Oh, and finally, just to close this column, I should point out that in my view the talk of 1,000 new jobs being created at Bowling is preposterous, pure pie in the sky.

Someone should tell Martin Rooney, the Labour leader,  and his colleagues that this would be the equivalent of bringing back Burroughs, Polaroid and Westclox to Vale of Leven and re-opening Strathleven Bonded Warehouses in Dumbarton. It’s nonsensical.

Our politicians – Labour and SNP – are being led down the garden path, and it’s not a very tidy garden either. It could do with a complete  makeover and with the grass cut too, of course.

PS: The Lucy Letby case of the killer nurse and the arrogance and hubris of the health board officials who refused to review the case even after senior medical staff alerted them to the fact that something was seriously wrong should be a wake-up call to public officials everywhere, West Dunbartonshire included, that they should pay attention to whistle blowers and media people who raise matters which should be treated with serious concern.
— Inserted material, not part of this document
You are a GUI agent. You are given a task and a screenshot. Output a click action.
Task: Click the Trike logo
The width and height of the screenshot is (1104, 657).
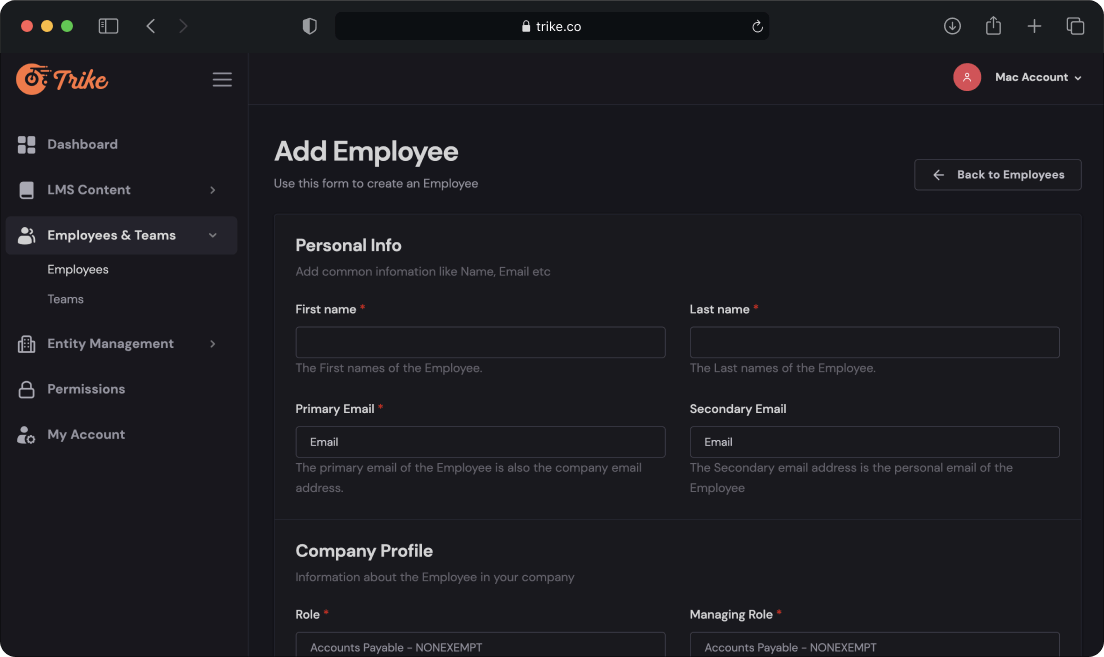62,79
One would think that West Dunbartonshire Council would have learned from the downfall of both Nicola Sturgeon and Boris Johnston that refusing to listen to alerts of this nature will make them sit up and listen. But hubris is seeping out from the under the doors of the Council offices in Church Street in Dumbarton and Hall Street in Clydebank. Their ‘We know best’ and ‘It wisnae us’ attitude will not sustain for much longer. It’s plain for all to see that any plan they claim to have to take West Dunbartonshire forward is not working. It’s time they had a long, hard look in the mirror and asked themselves if what they are doing is good enough or if they are taking the public for a very expensive ride. Someone should shout stop — and shout it now.